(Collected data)
=== Begin Enclosure ===

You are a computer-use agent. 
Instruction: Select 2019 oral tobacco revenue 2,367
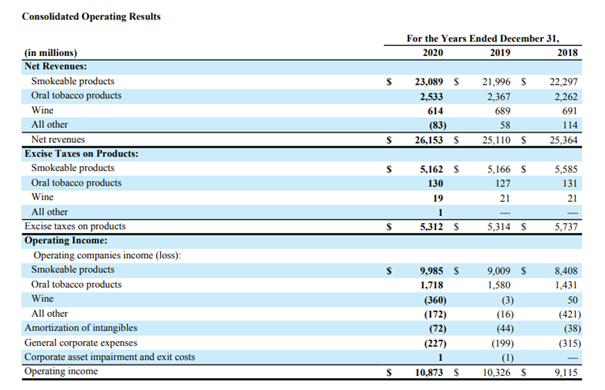click(499, 96)
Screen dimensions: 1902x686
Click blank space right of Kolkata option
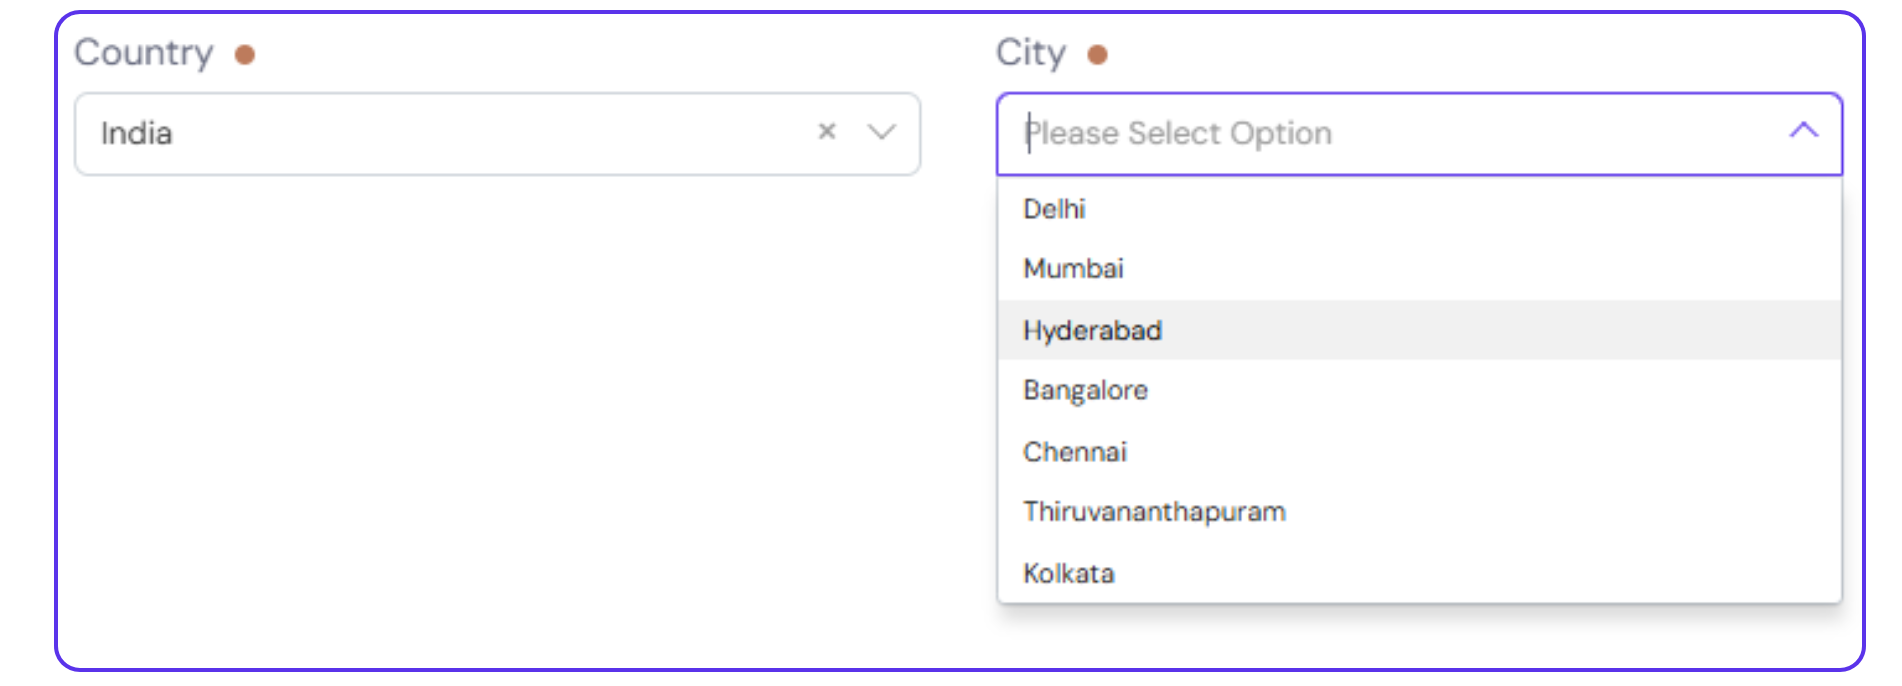1500,574
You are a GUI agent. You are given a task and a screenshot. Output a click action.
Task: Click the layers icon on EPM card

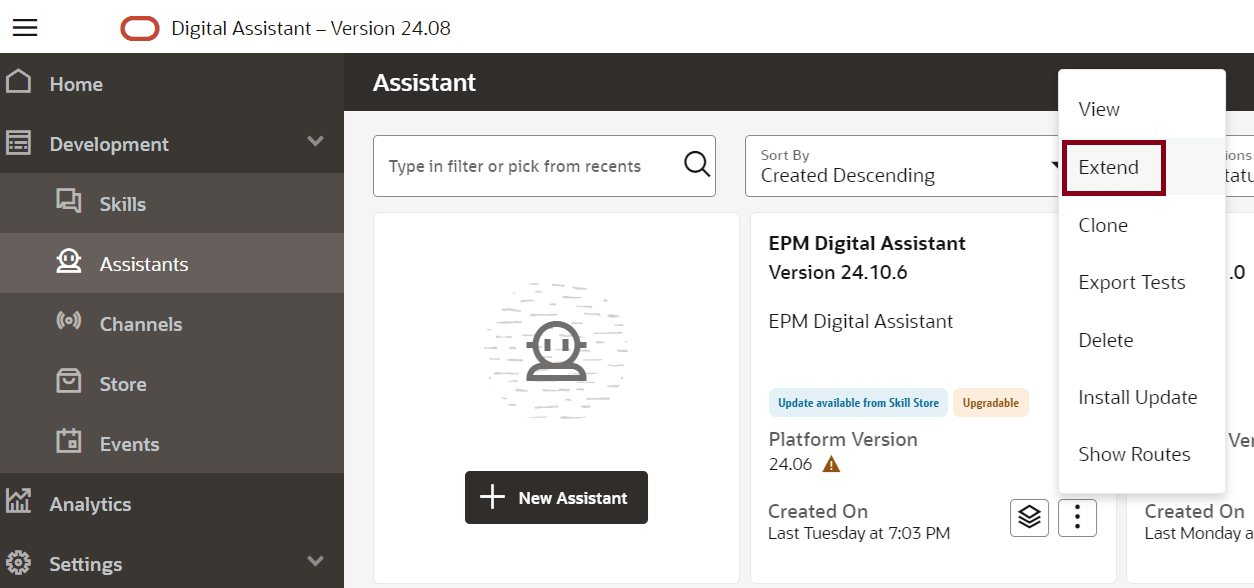tap(1029, 517)
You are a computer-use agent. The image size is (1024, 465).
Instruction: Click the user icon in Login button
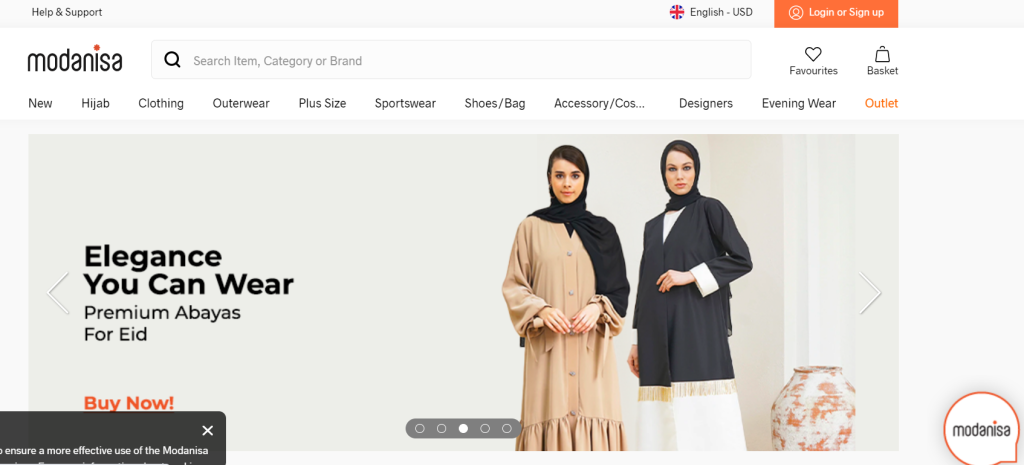(795, 12)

=== End Enclosure ===

_INSTRUCTIONS TO FOLLOW_:
Only exact duplicates of the lines from the one containing "You are a GUI" through the final line of the entries, both included, are needed, with pictures left out.

_SOLUTION TO THIS PROBLEM_:
You are a GUI agent. You are given a task and a screenshot. Output a click action.
Task: Click the layers icon on EPM card

tap(1029, 517)
You are a computer-use agent. The image size is (1024, 465).
Instruction: Click the user icon in Login button
(795, 12)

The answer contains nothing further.